___ Excerpted records

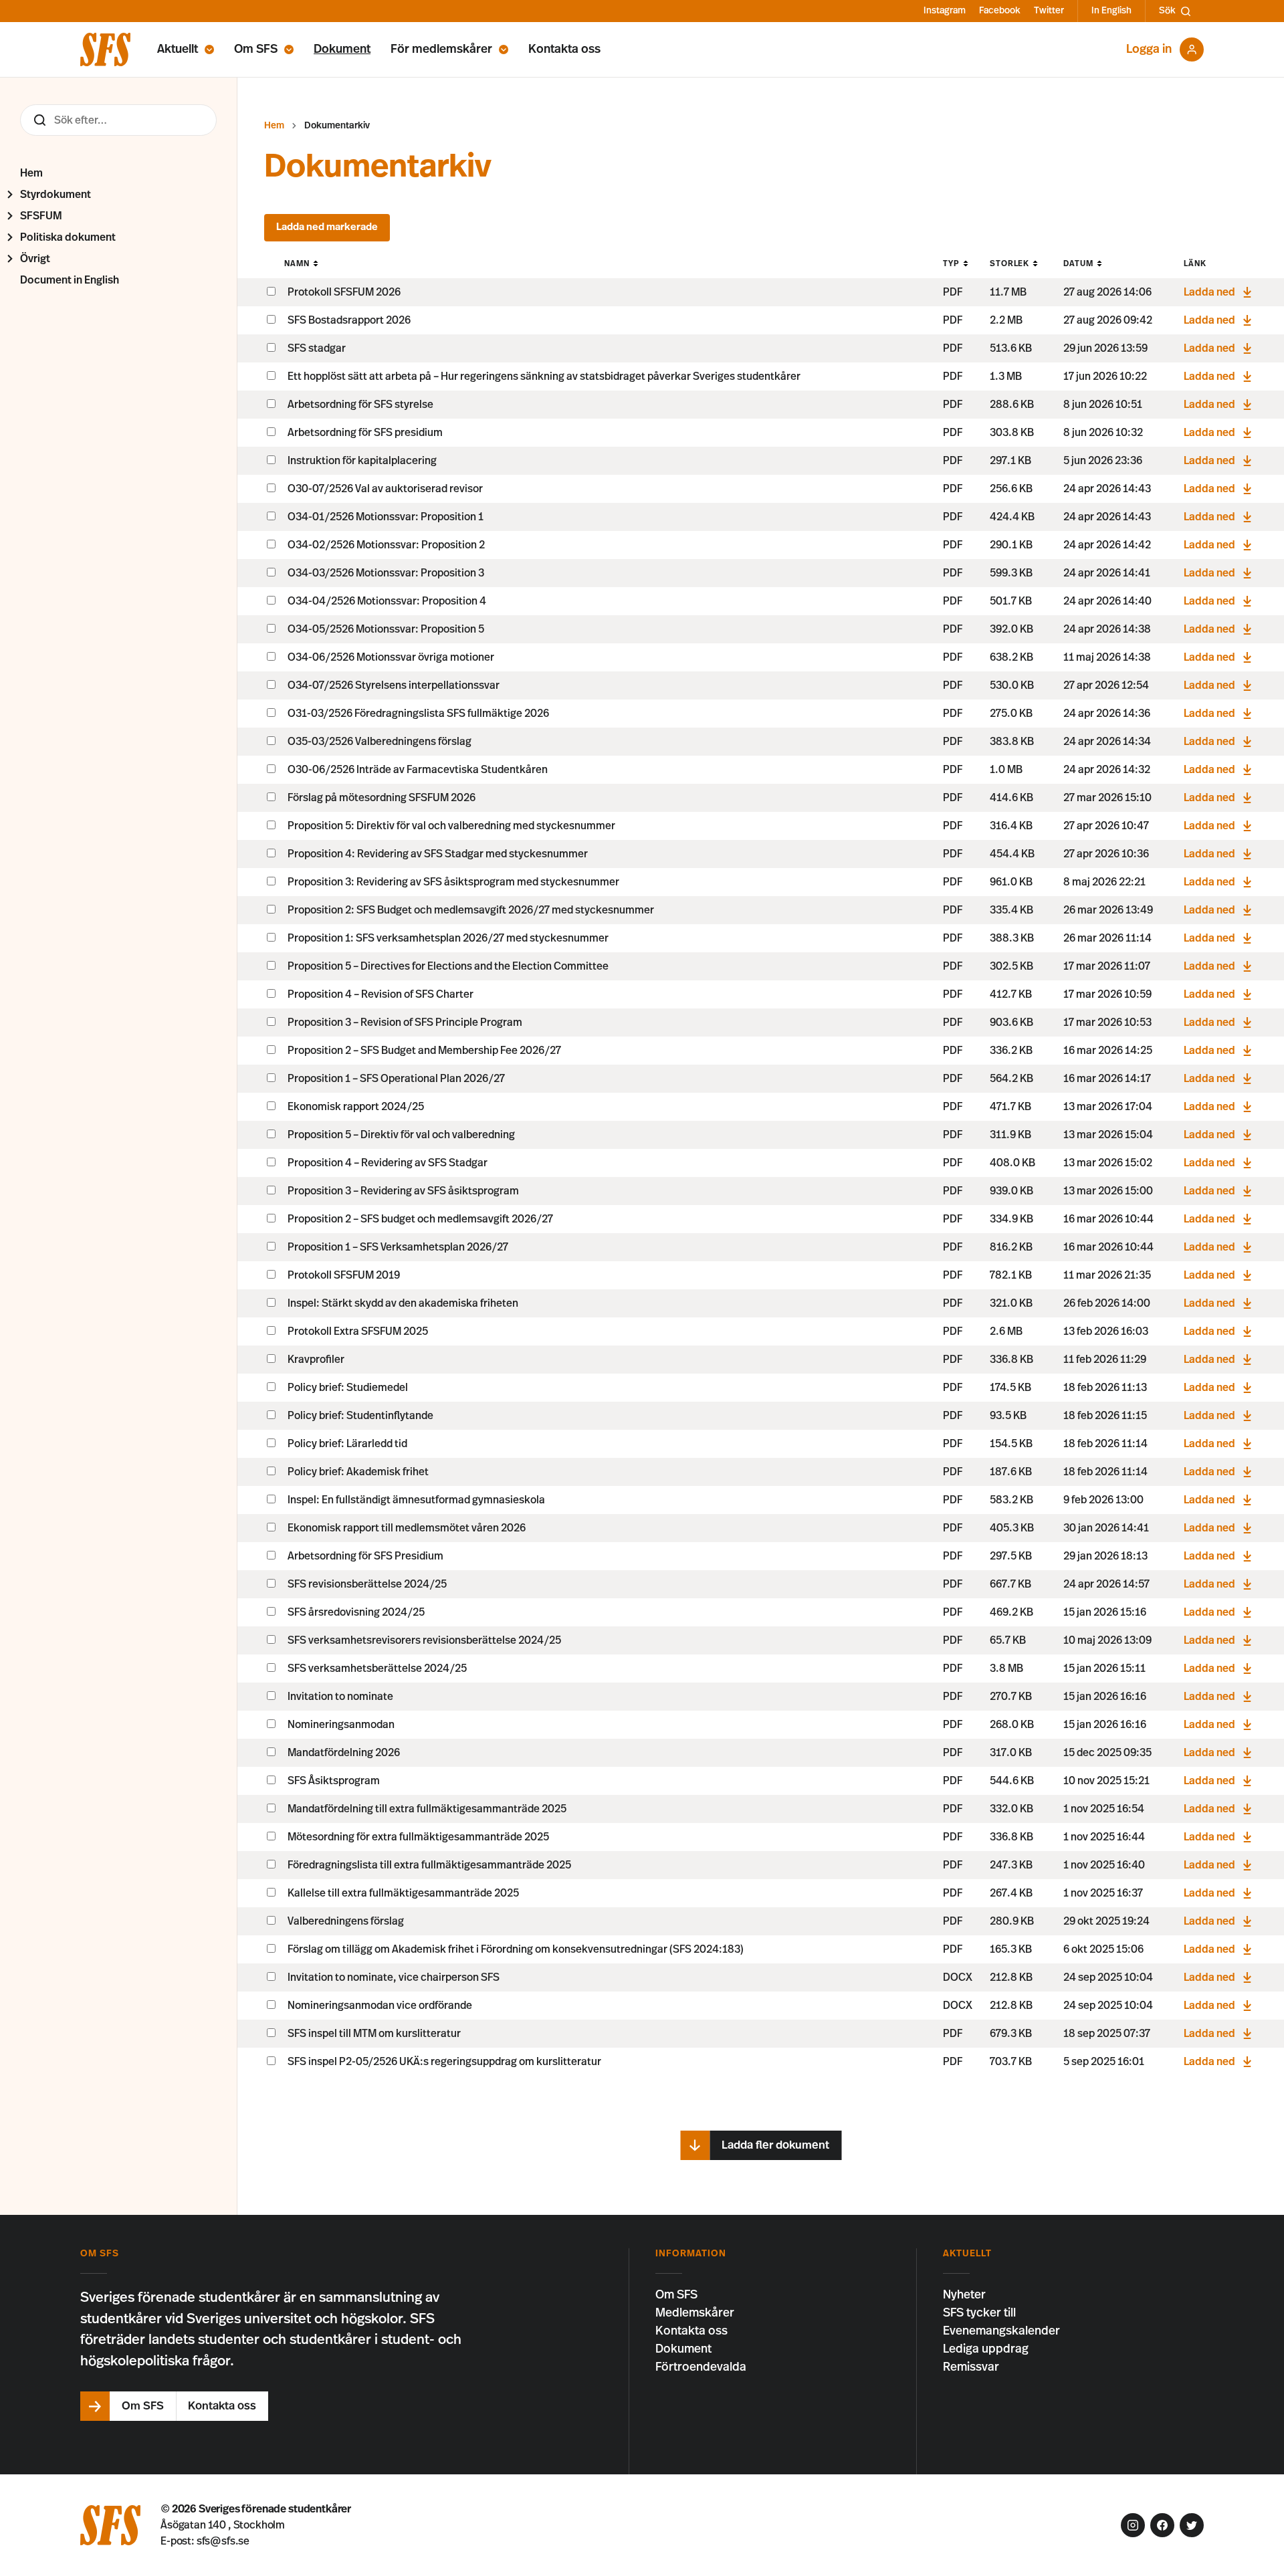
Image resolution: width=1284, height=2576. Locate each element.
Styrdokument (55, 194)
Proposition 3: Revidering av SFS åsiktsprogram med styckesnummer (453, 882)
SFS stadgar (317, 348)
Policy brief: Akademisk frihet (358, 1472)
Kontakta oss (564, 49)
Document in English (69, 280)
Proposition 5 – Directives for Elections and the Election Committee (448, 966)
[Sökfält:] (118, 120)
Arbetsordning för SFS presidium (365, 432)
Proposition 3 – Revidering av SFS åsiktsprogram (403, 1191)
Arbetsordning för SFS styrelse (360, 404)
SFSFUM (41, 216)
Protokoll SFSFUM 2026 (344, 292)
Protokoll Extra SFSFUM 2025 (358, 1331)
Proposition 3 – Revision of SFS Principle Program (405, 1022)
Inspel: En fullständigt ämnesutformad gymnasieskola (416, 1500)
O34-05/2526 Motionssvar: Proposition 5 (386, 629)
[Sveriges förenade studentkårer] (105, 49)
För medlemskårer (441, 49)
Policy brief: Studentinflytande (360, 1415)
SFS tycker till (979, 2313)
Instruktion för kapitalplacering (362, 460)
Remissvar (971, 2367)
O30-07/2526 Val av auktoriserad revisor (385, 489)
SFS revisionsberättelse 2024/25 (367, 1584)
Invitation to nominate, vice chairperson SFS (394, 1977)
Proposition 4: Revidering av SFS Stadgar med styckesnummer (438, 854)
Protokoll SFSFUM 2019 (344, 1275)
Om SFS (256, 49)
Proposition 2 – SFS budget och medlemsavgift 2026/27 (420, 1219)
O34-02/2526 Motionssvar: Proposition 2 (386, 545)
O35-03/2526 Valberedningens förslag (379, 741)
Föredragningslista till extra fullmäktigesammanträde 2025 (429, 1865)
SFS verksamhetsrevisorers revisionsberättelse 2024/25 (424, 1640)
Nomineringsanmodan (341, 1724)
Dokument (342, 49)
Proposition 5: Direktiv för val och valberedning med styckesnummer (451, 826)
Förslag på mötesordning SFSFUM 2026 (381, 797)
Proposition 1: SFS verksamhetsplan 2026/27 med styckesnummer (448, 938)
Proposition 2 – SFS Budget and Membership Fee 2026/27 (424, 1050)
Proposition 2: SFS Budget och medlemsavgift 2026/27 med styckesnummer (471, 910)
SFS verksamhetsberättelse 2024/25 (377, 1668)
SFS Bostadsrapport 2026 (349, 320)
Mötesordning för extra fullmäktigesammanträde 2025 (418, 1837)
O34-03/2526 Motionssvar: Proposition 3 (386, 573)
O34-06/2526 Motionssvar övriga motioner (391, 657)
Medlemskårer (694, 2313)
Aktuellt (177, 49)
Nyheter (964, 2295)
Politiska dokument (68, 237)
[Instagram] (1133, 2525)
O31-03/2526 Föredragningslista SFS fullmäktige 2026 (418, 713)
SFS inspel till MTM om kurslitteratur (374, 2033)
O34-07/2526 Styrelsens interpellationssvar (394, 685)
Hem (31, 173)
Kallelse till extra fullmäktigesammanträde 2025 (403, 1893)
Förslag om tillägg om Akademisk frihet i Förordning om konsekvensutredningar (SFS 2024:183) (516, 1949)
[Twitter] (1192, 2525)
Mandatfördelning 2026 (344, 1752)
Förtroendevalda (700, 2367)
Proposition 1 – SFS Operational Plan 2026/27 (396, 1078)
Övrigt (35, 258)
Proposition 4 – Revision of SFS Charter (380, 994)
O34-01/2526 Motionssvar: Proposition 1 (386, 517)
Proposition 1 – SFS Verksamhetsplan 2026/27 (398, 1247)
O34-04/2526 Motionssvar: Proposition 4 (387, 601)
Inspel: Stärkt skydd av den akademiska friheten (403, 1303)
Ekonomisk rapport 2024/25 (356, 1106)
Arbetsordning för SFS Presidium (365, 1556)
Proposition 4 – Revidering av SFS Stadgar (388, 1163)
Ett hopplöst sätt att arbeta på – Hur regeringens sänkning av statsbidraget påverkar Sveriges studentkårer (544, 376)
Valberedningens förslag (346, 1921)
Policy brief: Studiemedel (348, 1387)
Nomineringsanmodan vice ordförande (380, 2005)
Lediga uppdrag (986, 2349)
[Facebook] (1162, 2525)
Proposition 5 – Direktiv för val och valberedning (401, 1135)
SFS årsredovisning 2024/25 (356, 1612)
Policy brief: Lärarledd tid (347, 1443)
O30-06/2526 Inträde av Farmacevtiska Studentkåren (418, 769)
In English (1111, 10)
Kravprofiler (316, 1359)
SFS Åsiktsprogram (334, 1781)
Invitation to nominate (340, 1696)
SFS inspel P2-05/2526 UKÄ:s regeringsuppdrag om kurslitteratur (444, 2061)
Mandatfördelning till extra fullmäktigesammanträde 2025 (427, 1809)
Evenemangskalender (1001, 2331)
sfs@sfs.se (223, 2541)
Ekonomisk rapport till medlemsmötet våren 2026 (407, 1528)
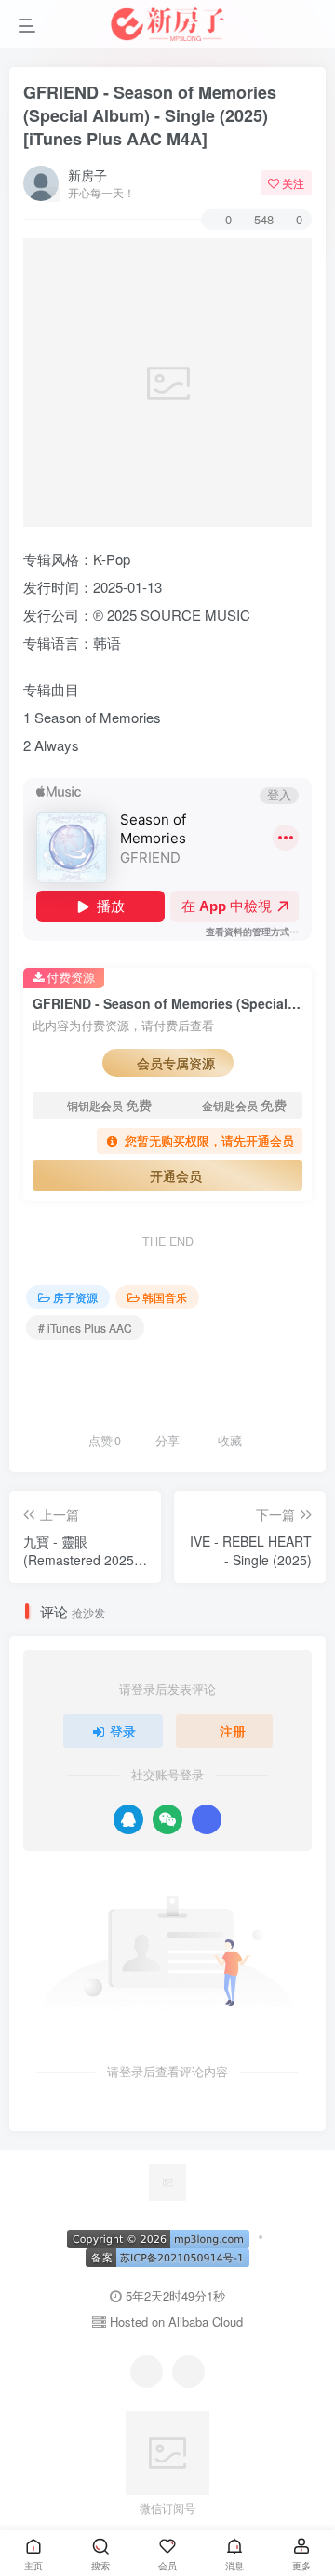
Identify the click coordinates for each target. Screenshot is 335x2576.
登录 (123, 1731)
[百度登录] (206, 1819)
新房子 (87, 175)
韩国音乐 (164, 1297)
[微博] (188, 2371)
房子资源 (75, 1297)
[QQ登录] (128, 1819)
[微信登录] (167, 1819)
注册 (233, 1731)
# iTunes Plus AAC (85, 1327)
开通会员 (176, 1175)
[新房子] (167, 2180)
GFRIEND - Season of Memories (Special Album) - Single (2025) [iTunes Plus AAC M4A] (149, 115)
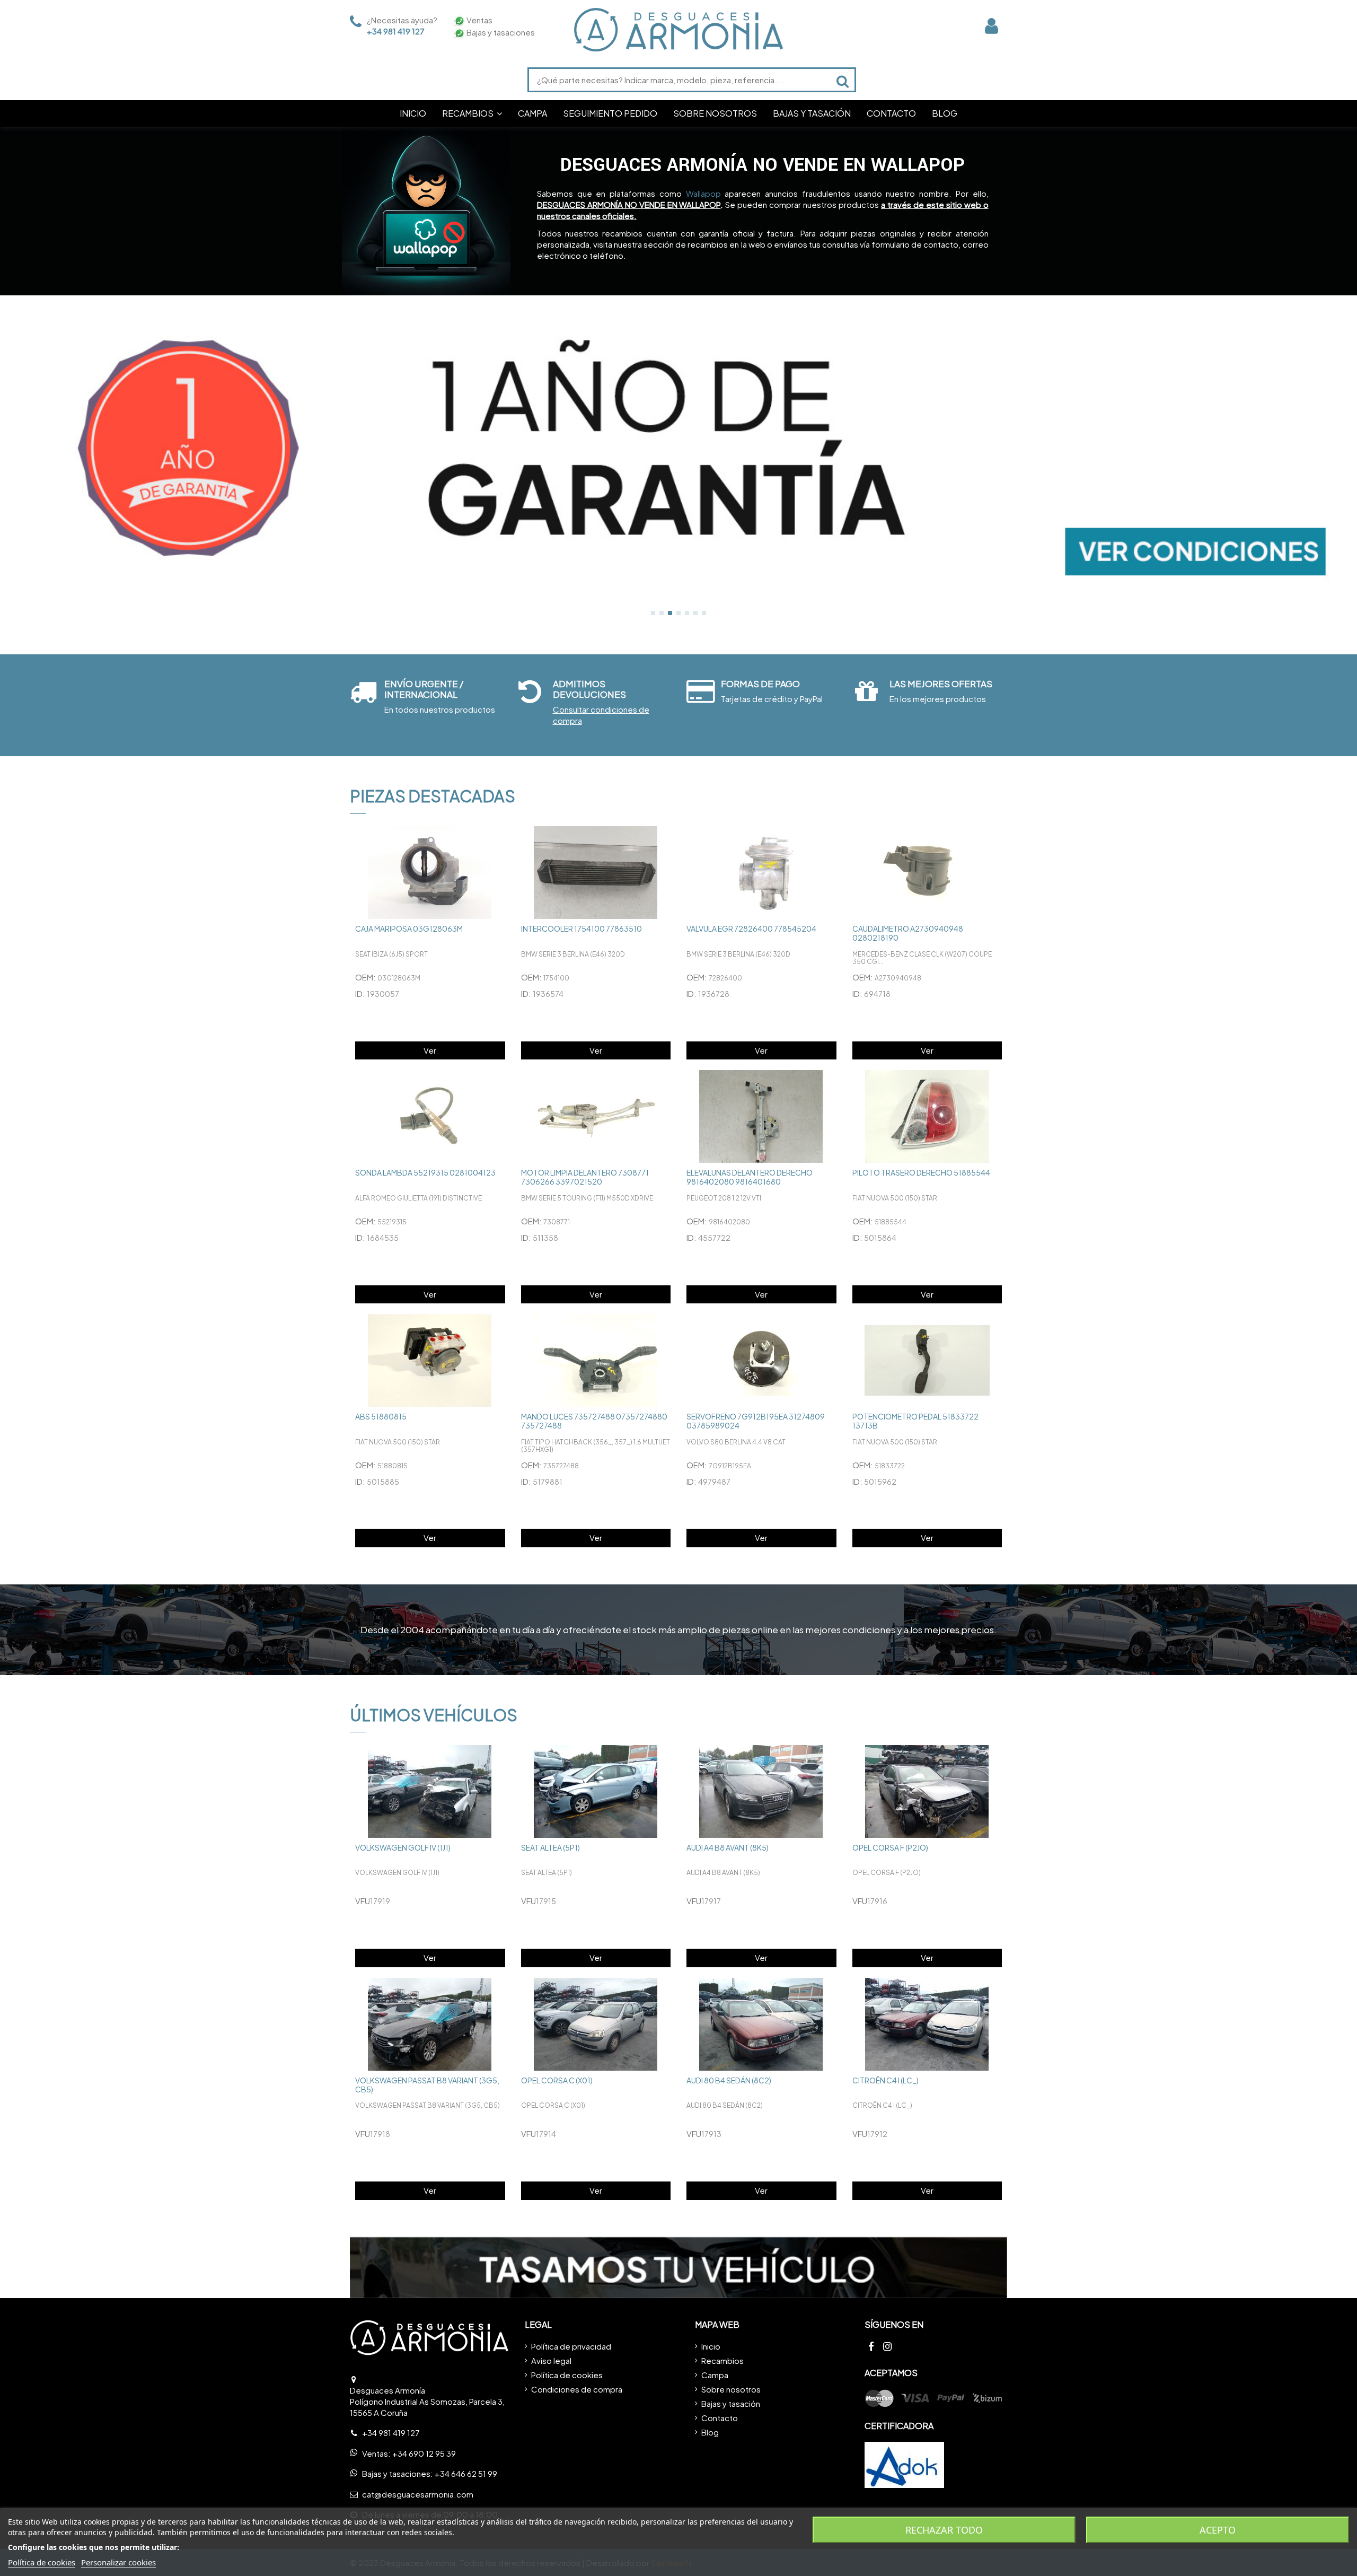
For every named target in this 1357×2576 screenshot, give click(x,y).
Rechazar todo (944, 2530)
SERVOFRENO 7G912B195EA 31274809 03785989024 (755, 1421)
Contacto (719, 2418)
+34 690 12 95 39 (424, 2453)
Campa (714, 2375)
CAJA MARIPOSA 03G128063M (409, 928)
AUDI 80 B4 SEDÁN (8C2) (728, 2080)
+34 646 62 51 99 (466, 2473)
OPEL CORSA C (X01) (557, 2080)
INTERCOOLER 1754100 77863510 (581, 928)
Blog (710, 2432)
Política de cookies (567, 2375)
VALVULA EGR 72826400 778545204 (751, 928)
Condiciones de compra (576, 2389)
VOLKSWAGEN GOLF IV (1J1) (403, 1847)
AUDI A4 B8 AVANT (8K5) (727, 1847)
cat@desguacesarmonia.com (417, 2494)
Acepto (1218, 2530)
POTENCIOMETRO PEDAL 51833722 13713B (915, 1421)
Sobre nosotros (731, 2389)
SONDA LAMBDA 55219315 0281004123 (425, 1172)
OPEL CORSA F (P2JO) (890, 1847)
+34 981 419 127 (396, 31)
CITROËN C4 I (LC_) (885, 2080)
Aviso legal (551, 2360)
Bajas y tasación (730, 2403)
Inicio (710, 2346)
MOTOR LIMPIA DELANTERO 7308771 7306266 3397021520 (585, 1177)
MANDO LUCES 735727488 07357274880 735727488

______

▶ [To do]: Return all lines from the data above with "Protokoll" in them.

▶ [Task response]:
Protokoll SFSFUM 2026 (344, 292)
Protokoll Extra SFSFUM 2025 (358, 1331)
Protokoll SFSFUM 2019 (344, 1275)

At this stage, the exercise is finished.